Five minutes with David Hardt


David Hardt, the newly-elected USMB Leadership Board chair, sacrificed a little vacation time for a Five Minutes interview. Together with his wife, Amie, and their teenage son and daughter, Hardt was in Hawaii escaping a Bakersfield, California, summer heat wave. He sat on his ocean-view patio to share his story.

What is your day job?

For 12 or 13 years I worked as chief financial officer in our family home-building business, but now I have my own realty company. And if you ever get a speeding ticket you can go to one of my online traffic schools.

You were raised Catholic. How did you become Mennonite Brethren?

I had a Catholic youth leader who stirred a love of Christ in me. My high school girlfriend, Amie, and I would go to Laurelglen Bible Church (a USMB church in Bakersfield) in the morning and Catholic church at night, trying to figure out what was the difference. I came to understand that faith was not about the hoops you have to jump through for God.

What confirmed that Laurelglen was the right choice?

Two years after Amie and I were married, our son was born with special needs—29 surgeries and on a feeding tube till he was 12. Laurelglen helped us through that serious hardship and got us involved in deaf ministry. For the last 10 years we have been at The Bridge, an MB church closer to our neighborhood.

How did you begin in US Conference leadership?
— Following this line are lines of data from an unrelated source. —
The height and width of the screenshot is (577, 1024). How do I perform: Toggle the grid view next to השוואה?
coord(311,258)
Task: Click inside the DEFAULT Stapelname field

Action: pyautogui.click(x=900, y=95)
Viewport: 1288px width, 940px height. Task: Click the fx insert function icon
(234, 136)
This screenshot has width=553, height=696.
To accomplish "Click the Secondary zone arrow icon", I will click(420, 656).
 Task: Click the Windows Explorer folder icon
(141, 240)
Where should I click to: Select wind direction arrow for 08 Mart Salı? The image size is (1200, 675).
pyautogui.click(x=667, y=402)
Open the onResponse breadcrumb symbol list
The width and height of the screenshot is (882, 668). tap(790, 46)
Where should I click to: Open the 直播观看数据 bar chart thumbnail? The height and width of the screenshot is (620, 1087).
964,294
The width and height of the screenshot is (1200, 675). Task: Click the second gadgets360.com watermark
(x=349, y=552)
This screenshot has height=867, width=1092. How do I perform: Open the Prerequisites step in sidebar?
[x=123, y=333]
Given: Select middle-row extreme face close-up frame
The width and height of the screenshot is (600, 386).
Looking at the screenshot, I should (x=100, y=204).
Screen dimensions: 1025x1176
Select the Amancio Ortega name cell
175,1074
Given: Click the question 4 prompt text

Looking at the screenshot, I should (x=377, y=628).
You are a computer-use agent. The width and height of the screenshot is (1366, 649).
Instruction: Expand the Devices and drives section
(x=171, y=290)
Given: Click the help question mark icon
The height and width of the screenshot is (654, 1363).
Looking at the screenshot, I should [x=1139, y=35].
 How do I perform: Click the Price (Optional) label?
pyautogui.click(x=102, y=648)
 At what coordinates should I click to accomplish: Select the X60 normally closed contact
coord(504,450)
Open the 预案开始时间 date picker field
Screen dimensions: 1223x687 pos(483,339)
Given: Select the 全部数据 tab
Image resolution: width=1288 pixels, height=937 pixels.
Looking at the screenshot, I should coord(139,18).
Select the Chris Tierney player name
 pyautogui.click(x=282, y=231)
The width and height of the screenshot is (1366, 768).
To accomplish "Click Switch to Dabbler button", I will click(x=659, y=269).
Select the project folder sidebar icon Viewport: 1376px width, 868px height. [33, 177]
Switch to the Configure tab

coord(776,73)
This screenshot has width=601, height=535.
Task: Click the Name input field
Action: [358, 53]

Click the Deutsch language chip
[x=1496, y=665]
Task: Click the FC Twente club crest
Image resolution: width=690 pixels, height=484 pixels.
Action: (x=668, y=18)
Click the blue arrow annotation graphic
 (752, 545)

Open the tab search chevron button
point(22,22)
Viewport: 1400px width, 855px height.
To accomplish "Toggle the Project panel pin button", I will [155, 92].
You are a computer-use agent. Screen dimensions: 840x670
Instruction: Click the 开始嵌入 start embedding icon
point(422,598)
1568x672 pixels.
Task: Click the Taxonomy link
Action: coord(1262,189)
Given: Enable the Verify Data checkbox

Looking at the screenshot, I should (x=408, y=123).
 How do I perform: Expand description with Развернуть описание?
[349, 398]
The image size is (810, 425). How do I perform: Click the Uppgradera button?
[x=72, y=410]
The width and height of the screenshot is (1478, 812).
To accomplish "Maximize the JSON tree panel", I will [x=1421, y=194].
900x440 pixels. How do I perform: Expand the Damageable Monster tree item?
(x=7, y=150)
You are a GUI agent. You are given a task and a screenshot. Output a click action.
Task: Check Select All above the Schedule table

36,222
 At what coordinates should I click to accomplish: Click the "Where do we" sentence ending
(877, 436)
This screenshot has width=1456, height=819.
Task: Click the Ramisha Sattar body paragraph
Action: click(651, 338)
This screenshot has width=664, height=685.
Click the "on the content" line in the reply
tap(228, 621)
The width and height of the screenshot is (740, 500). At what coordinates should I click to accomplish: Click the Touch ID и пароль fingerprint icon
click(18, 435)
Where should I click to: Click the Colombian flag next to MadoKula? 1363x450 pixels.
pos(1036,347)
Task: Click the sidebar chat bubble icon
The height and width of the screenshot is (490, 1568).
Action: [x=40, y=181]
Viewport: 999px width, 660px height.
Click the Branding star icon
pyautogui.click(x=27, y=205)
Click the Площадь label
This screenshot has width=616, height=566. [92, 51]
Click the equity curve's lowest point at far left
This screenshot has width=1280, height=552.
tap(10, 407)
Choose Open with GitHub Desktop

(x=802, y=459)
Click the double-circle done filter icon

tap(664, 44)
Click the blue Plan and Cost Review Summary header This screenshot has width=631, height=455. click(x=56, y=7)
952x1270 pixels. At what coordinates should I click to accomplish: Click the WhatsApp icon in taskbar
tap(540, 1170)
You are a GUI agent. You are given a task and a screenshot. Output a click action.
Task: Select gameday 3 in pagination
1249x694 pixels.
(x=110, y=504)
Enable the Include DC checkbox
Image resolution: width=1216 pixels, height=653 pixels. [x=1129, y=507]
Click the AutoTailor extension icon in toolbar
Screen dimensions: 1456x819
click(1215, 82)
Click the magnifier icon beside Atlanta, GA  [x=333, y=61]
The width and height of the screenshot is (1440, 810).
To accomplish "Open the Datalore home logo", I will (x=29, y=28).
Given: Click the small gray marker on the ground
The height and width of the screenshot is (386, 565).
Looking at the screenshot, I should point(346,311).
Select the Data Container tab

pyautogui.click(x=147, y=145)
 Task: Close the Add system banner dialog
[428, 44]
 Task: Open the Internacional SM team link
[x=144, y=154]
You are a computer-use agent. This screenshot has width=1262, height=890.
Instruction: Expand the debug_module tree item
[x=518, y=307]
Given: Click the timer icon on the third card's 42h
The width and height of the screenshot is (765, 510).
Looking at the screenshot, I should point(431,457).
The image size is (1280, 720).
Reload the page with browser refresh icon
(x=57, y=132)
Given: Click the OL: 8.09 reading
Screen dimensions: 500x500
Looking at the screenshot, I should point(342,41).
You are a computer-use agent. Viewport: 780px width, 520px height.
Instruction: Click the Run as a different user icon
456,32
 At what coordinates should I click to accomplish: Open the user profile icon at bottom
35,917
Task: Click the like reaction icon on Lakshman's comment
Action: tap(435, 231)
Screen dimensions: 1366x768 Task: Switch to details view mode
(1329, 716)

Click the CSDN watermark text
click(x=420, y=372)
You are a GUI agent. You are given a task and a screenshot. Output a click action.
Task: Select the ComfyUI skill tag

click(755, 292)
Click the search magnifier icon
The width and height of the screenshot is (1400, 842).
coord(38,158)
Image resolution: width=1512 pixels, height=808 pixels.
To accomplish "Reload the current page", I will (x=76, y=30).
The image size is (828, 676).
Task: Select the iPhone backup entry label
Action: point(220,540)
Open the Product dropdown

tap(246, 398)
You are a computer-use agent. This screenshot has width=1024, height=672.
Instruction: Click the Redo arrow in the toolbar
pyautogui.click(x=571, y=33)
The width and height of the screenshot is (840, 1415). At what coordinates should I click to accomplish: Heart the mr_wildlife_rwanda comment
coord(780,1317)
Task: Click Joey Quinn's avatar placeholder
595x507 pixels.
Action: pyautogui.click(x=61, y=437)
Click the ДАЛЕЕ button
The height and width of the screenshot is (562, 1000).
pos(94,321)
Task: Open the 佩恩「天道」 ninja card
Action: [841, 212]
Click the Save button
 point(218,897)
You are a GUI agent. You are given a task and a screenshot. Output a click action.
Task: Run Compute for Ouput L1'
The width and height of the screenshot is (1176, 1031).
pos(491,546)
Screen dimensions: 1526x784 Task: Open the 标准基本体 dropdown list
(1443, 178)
They were looking for diversity on the board. My name was German, but not the Mennonite kind. I was a business and numbers guy in my 20s. I served as USMB treasurer and just finished 10 years on the MB Foundation board.

What would you say the conference is all about?

We are here to help each church be the best they can be, to facilitate local ministry. We don’t want to put God in a box and force everyone to do things the same. Our churches need to focus on being relevant and successful in their local context.

What unique contribution can a business person make in leading a denomination?

Business experience can help the church move forward in a pragmatic way. We have a lot of pastors’ input on the board, with over 50 percent of the current board members serving as pastors. It’s a neat deal that with the district ministers on the board we have essentially five (more) pastors in the room. But a business person can help us keep going down the path that God has led us.